D’autres événements historiques importants de cette période étaient également liés à des conditions météorologiques et atmosphériques inhabituelles. Par exemple, la peste noire de 1347-1353, qui a tué entre un tiers et deux tiers de la population européenne, a été introduite en Europe grâce à des expéditions de céréales importées pour atténuer la famine provoquée par une autre éruption volcanique, vers 1345.

Des parallèles avec aujourd'hui ?
L’anomalie climatique médiévale était un épisode de chaleur naturelle largement régional.
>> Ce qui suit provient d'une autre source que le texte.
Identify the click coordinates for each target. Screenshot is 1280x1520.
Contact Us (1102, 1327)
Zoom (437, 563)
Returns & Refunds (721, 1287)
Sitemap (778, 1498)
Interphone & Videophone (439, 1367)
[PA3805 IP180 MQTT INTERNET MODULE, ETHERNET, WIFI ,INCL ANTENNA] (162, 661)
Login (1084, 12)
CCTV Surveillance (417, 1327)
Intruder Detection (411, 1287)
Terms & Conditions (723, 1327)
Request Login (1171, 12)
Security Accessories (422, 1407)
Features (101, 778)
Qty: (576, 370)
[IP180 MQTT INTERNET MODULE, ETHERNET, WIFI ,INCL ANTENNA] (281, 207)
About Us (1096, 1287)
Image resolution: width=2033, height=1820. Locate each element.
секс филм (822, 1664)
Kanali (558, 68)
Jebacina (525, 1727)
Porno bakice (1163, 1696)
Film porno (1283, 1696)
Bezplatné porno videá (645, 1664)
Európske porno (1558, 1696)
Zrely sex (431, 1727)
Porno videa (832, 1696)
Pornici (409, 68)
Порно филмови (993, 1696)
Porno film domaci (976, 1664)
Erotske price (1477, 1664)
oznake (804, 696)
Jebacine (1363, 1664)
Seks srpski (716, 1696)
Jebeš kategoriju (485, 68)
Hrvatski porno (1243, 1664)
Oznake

Le changement climatique actuel est une tendance mondiale rapide au réchauffement provoquée principalement par les émissions humaines de gaz à effet de serre.
De plus, les températures augmentent aujourd’hui à un rythme sans précédent. Les records continuent de chuter, alors que les conditions météorologiques autrefois considérées comme extrêmes deviennent normales.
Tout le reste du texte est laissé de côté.